▶ [Task to complete]: Pull every line with "will" from the material.
[[ Given information, beginning ]]
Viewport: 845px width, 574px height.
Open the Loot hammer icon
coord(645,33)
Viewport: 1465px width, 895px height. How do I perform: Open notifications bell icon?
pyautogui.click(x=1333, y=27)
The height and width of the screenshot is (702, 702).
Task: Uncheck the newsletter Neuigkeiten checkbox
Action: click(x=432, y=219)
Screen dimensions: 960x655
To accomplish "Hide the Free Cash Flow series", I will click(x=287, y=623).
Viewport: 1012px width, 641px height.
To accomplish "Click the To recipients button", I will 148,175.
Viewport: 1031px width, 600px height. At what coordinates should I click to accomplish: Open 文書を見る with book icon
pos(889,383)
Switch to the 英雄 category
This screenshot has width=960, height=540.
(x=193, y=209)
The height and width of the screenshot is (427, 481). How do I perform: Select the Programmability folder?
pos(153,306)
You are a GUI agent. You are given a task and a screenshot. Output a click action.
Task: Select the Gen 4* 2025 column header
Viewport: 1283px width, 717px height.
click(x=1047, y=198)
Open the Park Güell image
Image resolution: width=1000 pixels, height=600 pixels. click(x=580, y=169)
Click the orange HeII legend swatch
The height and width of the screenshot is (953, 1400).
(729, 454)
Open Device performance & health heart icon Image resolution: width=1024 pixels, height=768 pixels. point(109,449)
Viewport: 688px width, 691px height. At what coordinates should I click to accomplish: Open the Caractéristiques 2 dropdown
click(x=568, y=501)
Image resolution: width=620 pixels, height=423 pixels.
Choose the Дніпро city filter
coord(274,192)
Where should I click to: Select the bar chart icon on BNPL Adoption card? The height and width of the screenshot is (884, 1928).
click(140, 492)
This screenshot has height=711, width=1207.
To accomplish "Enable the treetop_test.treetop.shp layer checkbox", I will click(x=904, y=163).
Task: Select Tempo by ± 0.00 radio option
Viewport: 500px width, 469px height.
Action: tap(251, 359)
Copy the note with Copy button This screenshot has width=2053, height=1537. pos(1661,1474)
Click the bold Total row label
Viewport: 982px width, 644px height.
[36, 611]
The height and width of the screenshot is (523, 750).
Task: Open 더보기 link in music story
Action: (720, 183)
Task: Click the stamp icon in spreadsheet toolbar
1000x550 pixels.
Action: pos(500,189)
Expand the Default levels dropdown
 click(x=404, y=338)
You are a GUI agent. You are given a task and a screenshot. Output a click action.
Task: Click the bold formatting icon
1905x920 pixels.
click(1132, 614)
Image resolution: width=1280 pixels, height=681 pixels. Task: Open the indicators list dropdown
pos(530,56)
[[ Given information, end ]]
▶ [Task response]:
To accomplish "Hide the Free Cash Flow series", I will click(x=287, y=623).
To accomplish "Click the To recipients button", I will 148,175.
To accomplish "Enable the treetop_test.treetop.shp layer checkbox", I will click(x=904, y=163).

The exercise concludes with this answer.